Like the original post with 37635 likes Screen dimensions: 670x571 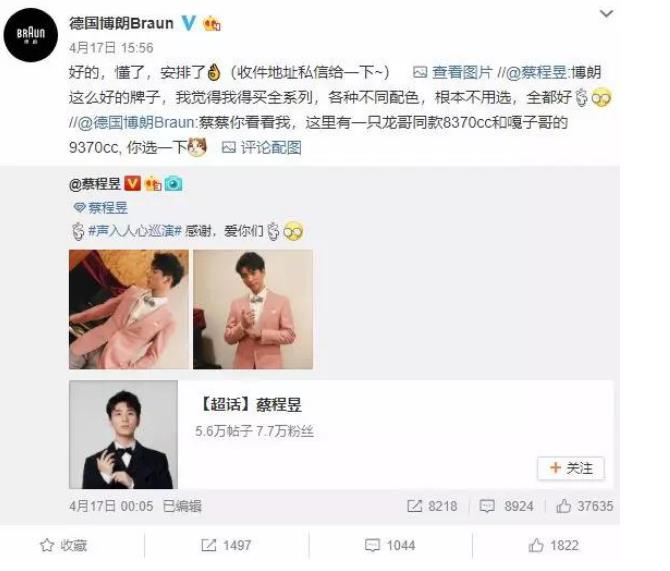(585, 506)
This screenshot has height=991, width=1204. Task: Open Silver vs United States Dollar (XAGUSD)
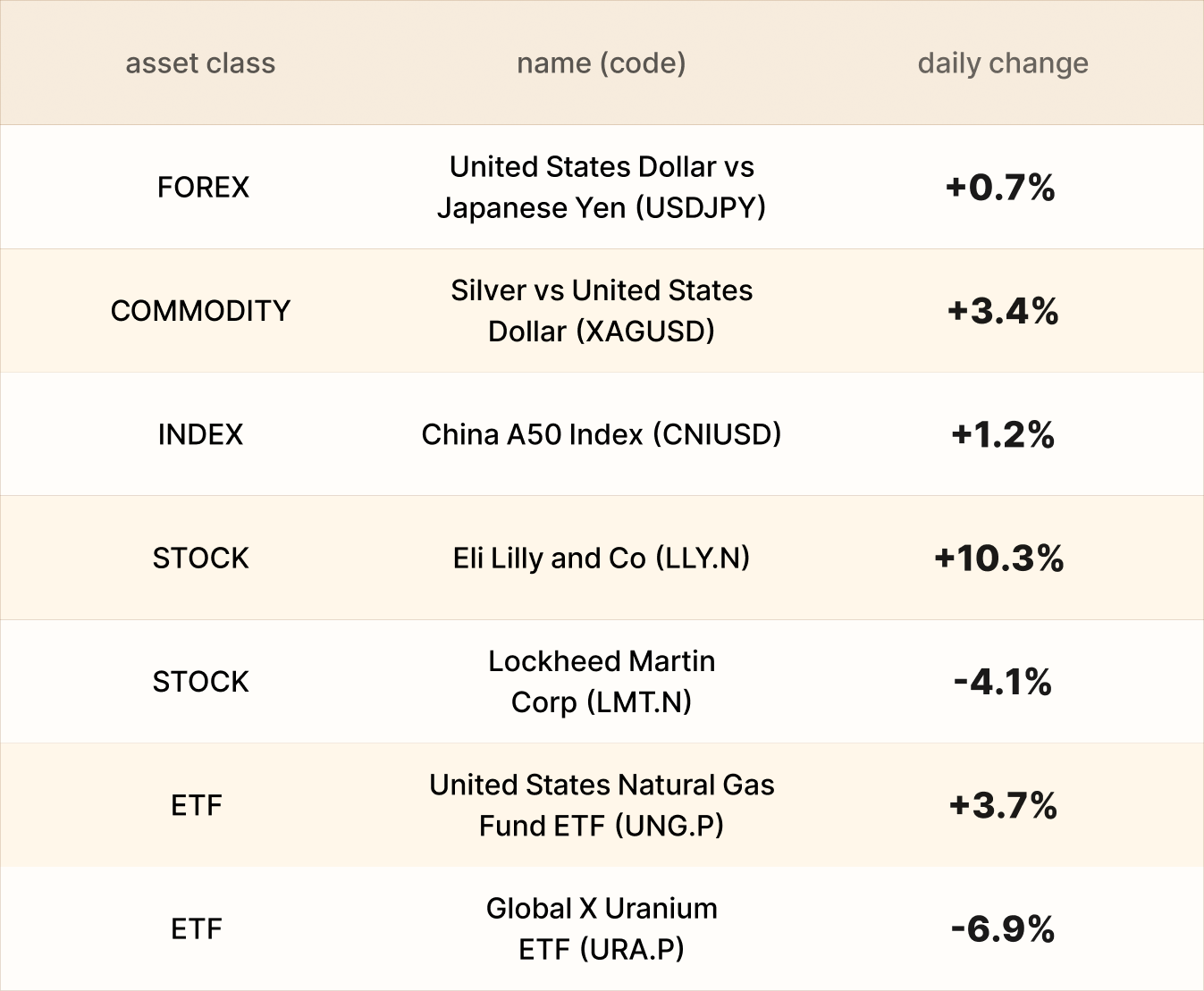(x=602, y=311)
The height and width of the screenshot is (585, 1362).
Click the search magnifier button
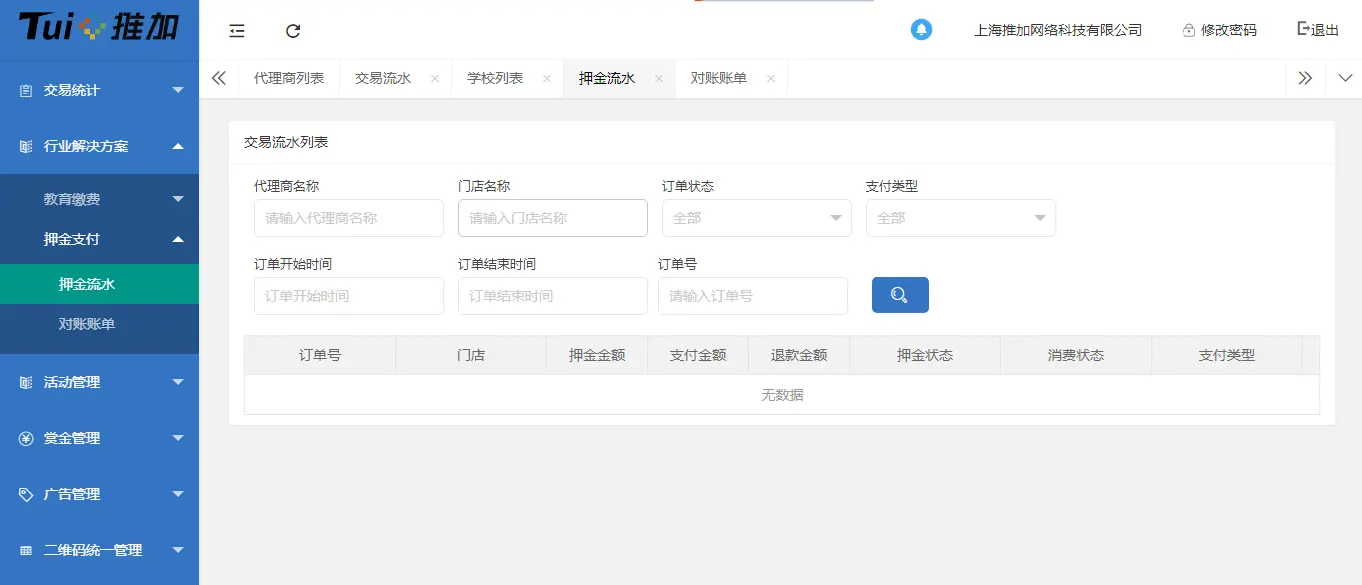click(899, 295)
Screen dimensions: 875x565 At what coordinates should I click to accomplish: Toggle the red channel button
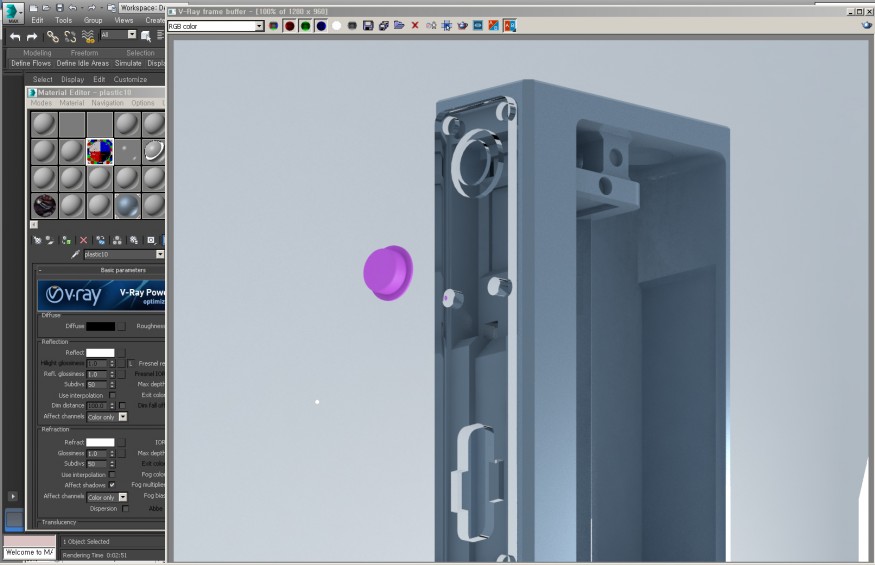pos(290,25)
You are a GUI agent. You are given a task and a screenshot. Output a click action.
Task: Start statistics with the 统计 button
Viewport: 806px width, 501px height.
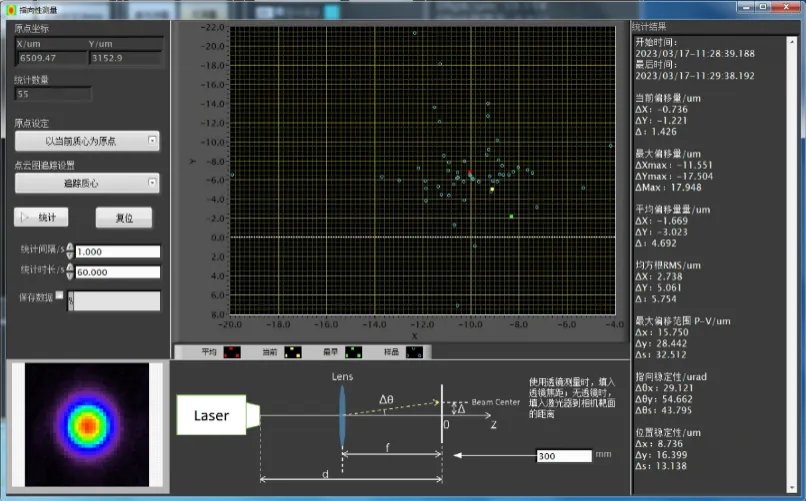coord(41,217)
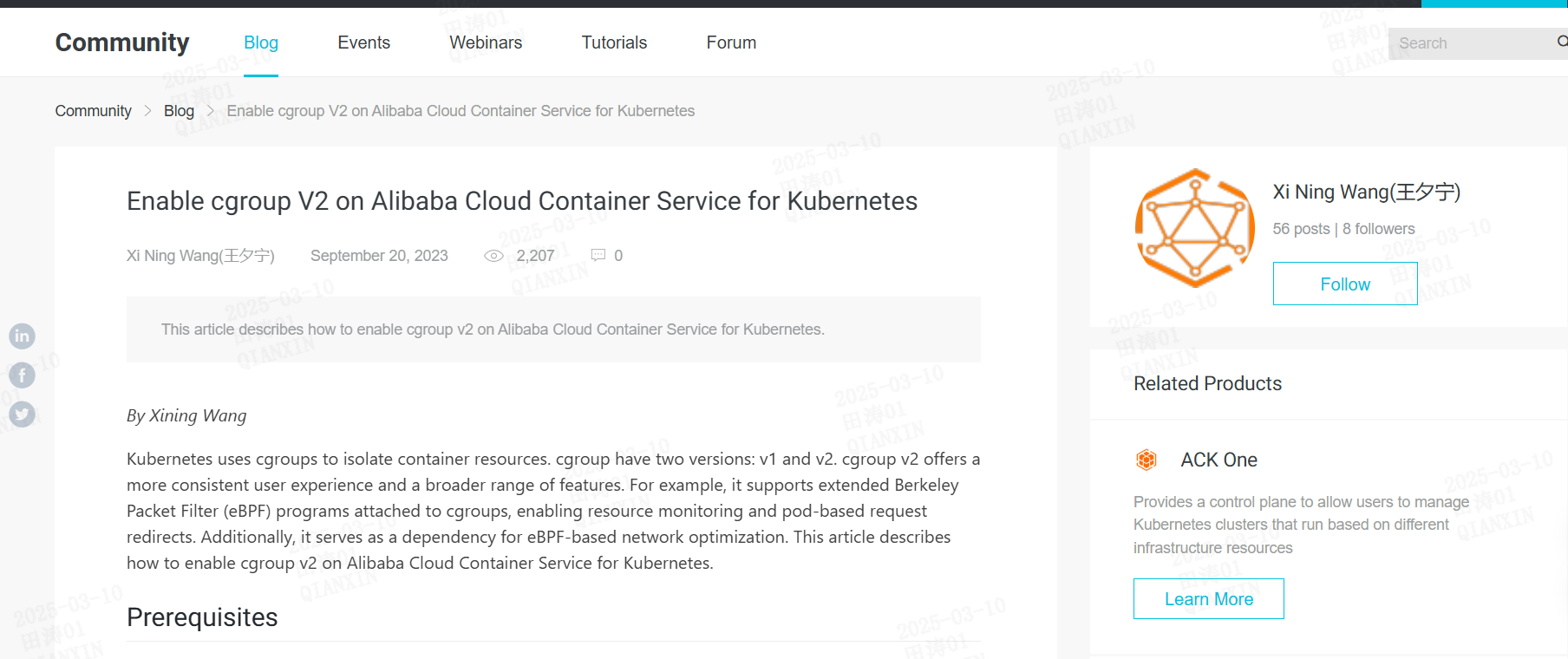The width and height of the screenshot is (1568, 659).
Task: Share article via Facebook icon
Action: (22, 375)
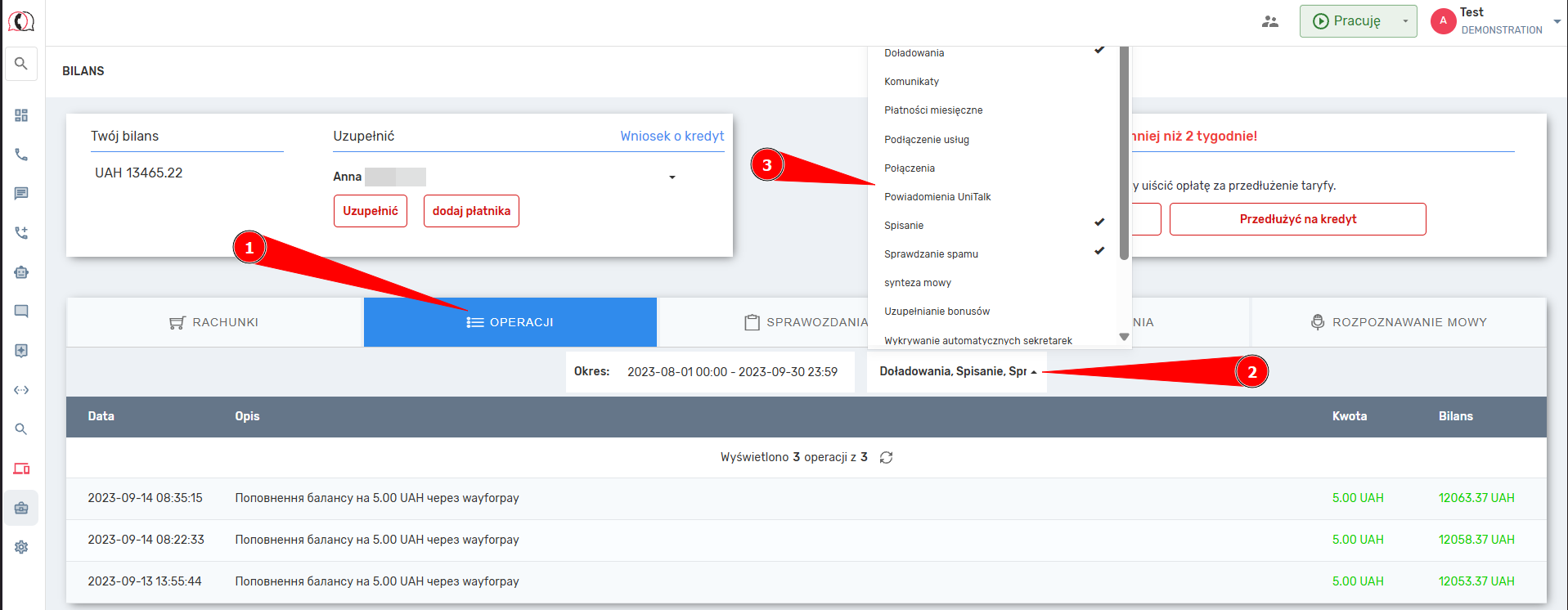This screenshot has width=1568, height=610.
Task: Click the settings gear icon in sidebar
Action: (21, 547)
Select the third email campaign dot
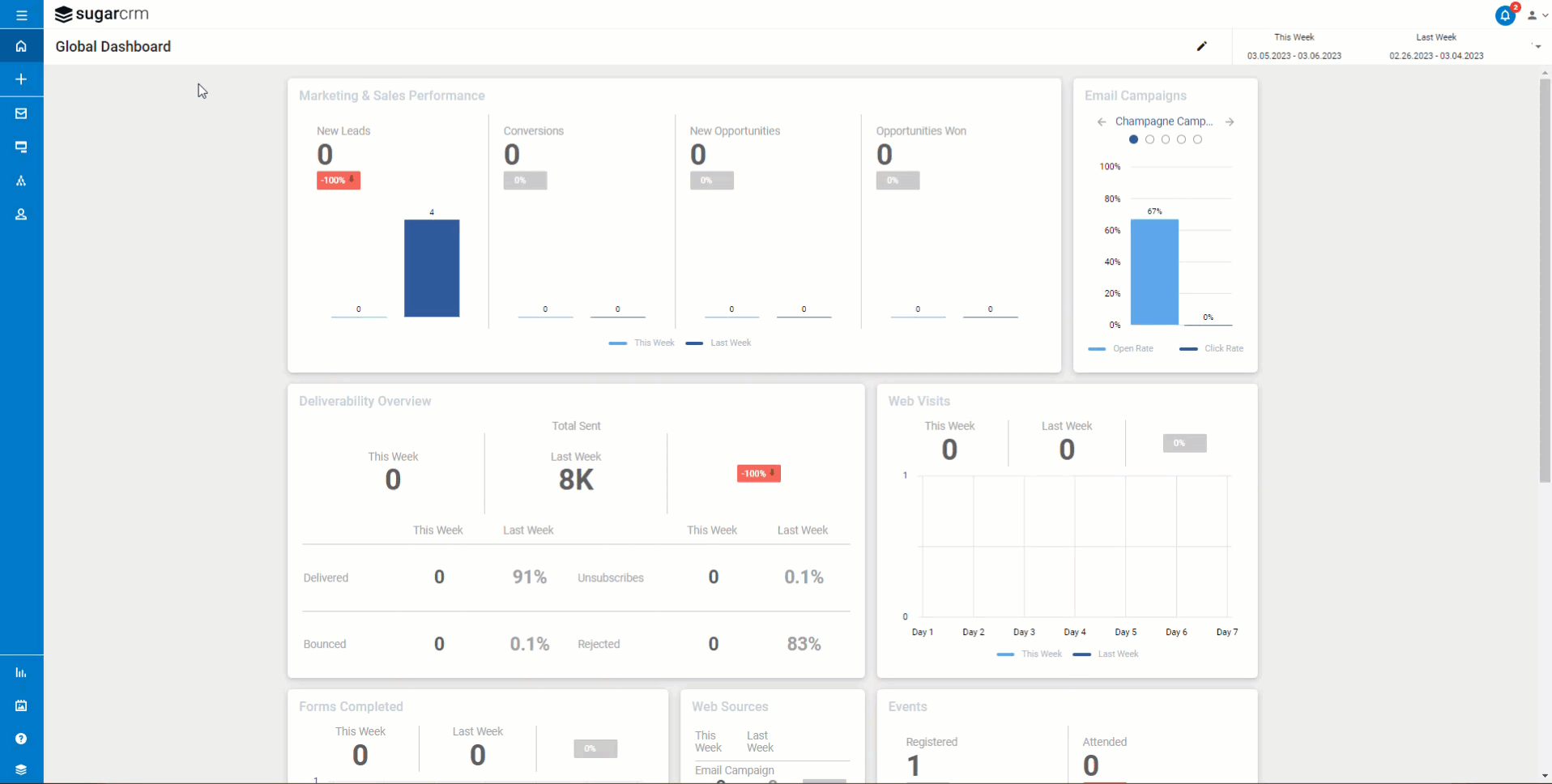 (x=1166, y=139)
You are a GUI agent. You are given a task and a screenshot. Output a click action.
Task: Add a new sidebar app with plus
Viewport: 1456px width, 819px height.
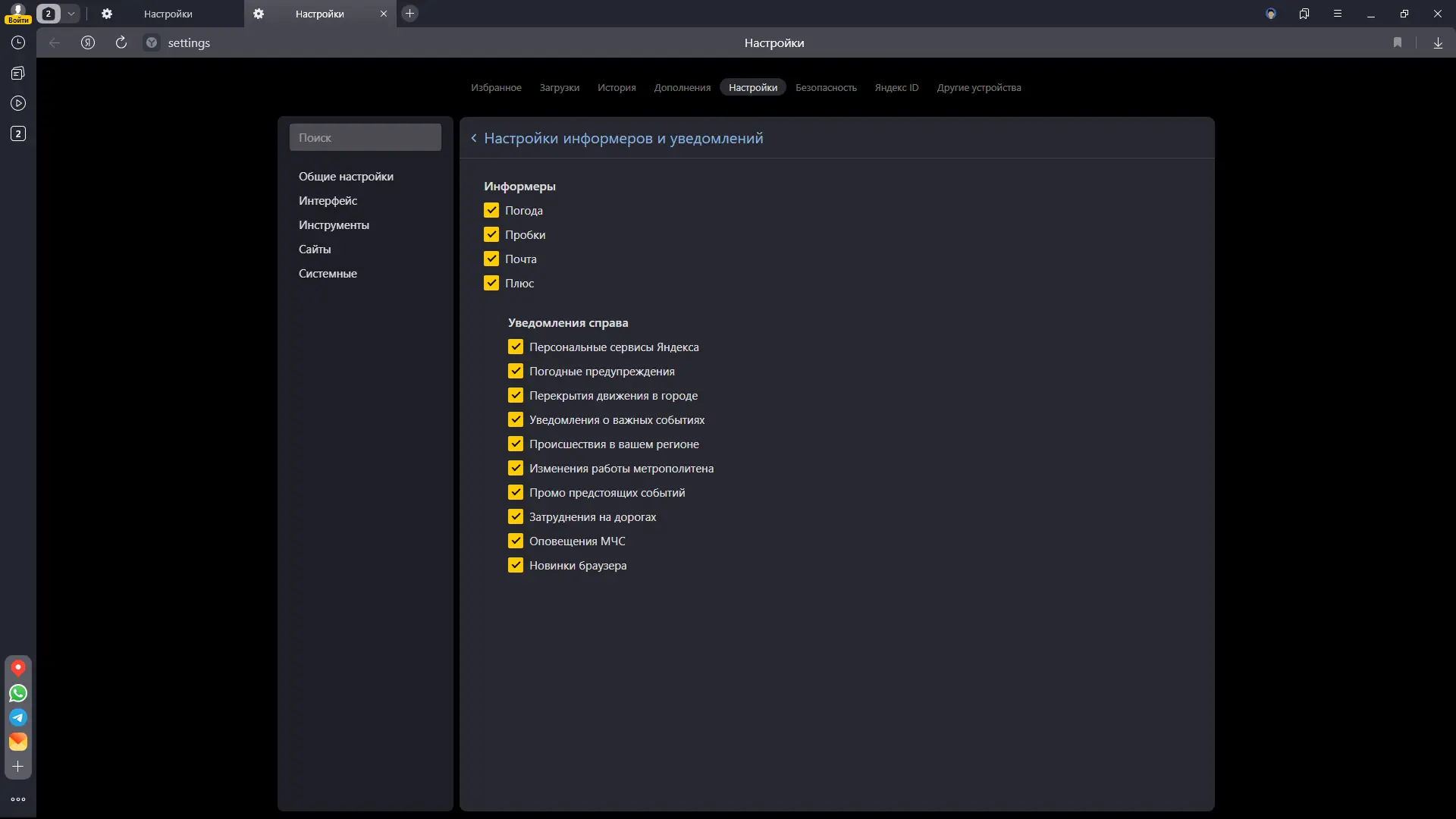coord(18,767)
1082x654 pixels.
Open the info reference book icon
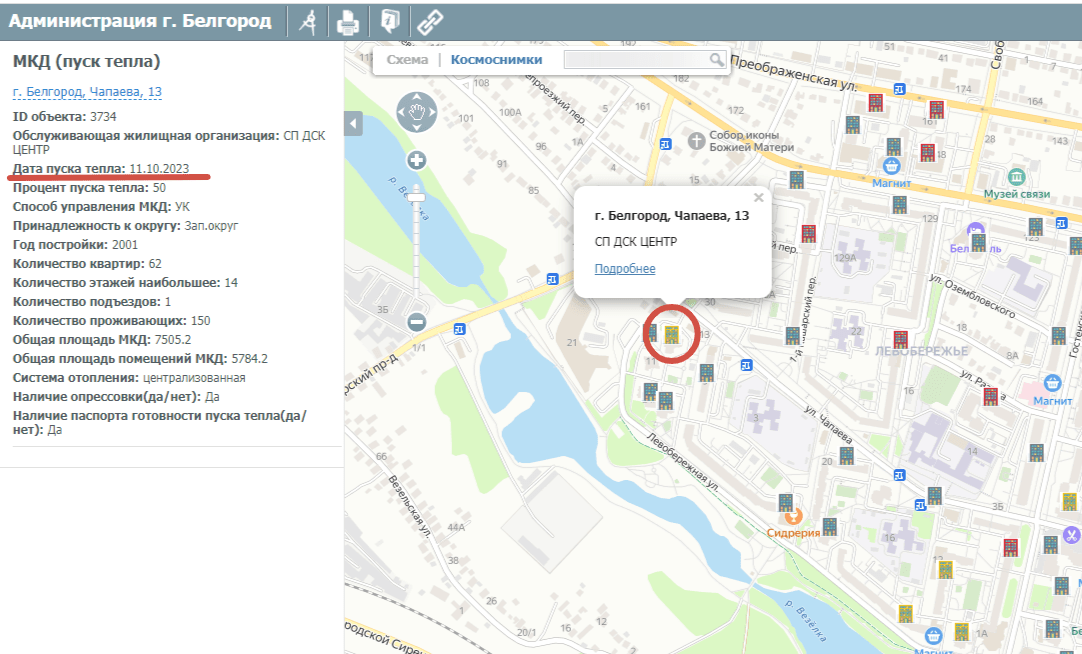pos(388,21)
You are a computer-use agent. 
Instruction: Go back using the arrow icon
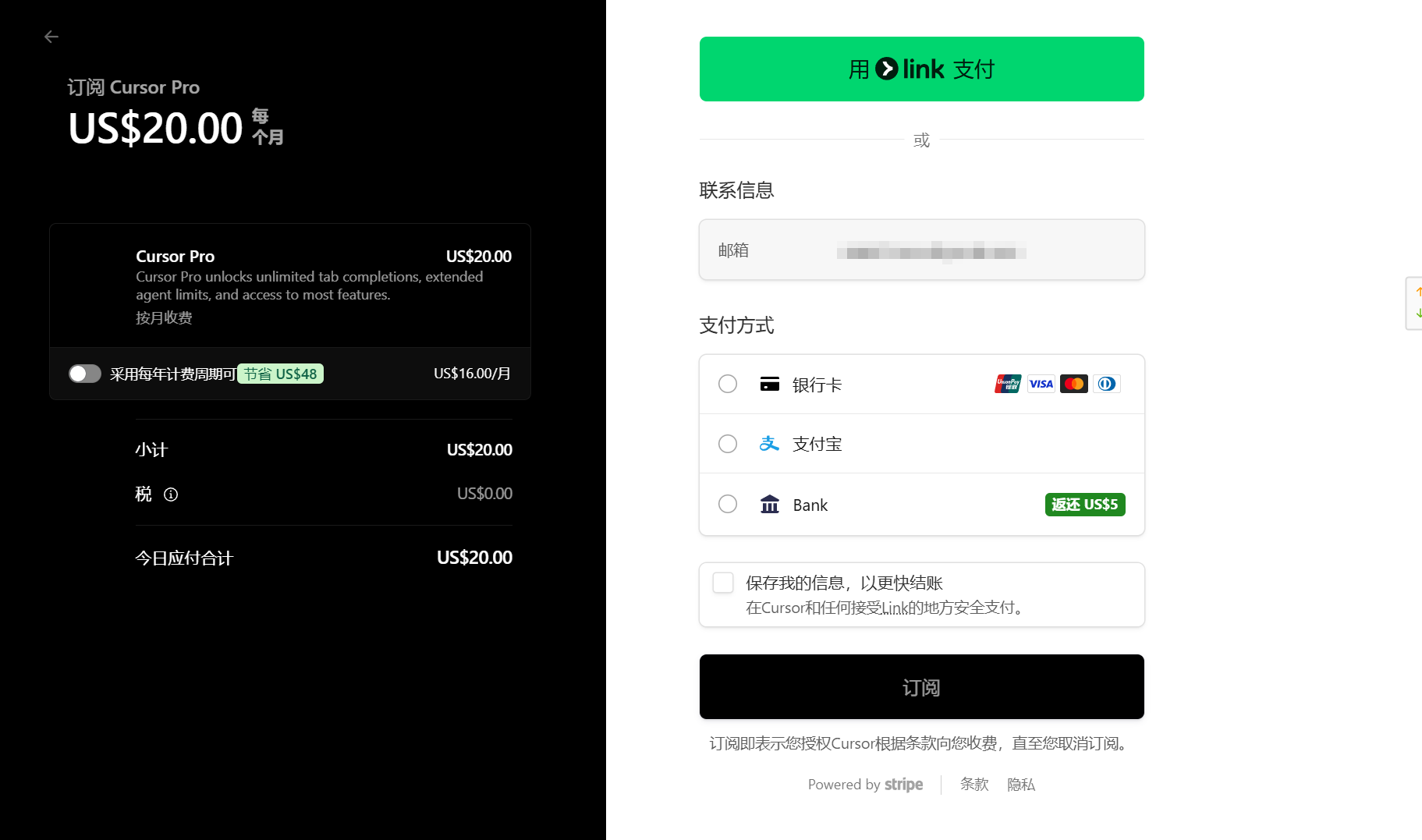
◇ ◇ ◇
* **PROBLEM DESCRIPTION**: Copy exactly the lines that begin at the one containing "Open the info reference book icon" and end at the last line of the records, both included, omitting the pictures.

* **RESPONSE BELOW**:
Open the info reference book icon
pos(388,21)
You are a computer-use agent. 
Instruction: Go back using the arrow icon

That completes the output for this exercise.